Over the last two decades, tea producing areas have been exposed to extreme climate events, which include temperature rise, erratic rainfall and  extreme weather events 

Climate change hits tea farming 

Climate change by global warming, which refers to the average increase in global temperature, has become a megatrend that will lead to significant global changes in the future.

Agriculture has always been deeply dependent on the weather, with farmers needing a steady mixture of sun, warmth, and rains to reliably produce the food we survive on.

According to the United Nations, about 80 per cent of the world’s food is produced by family farms. Therefore, climate change’s effect on agriculture could have repercussions that reach far beyond individual farmers and their families.

Unless humans take significant steps to reverse course and cut greenhouse gas emissions, the situation will continue to intensify. No one knows for sure what impact this will have on future food supplies, but models by the International Food Policy Research Institute estimate global maize production could shrink 24 per cent by 2050.

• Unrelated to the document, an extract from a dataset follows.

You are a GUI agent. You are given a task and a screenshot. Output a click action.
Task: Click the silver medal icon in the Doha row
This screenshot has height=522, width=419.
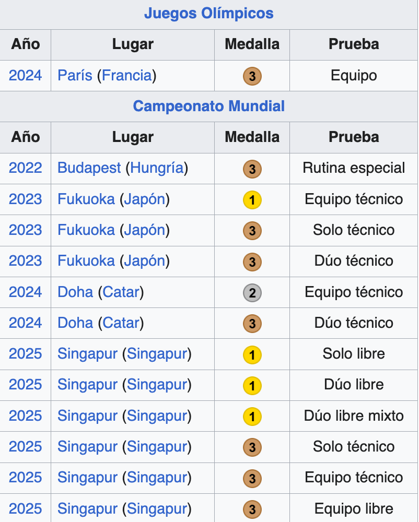pyautogui.click(x=252, y=293)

A growing global population and changing diets are driving up the demand for food. As a result, production is struggling to keep up, as crop yields level off in many parts of the world, ocean health declines, and natural resources including soils, water, and biodiversity are stretched dangerously thin. 

A 2020 report found that nearly 690 million people or 8.9 per cent of the global population are hungry, up by nearly 60 million in five years. The food security challenge will only become more difficult, as the world will need to produce about 70 per cent more food by 2050 to feed an estimated nine billion people.

By 2050, climate change could cause irrigated wheat yields in developing countries to fall by 13 per cent. Irrigated rice in these countries could tumble 15 per cent. In Africa, many farmers of maize, which is not that well suited to increased temperatures, could lose 10 to 20 per cent of their yields.

The challenge is intensified by agriculture’s extreme vulnerability to climate change. Climate change’s negative impacts are already being felt in the form of increasing temperatures, weather variability, shifting agroecosystem boundaries, invasive crops and pests, and more frequent extreme weather events.

Climate change is reducing crop yields, the nutritional quality of major cereals, and lowering livestock productivity. Substantial investments in adaptation will be required to maintain current yields and to achieve production and food quality increases to meet demand.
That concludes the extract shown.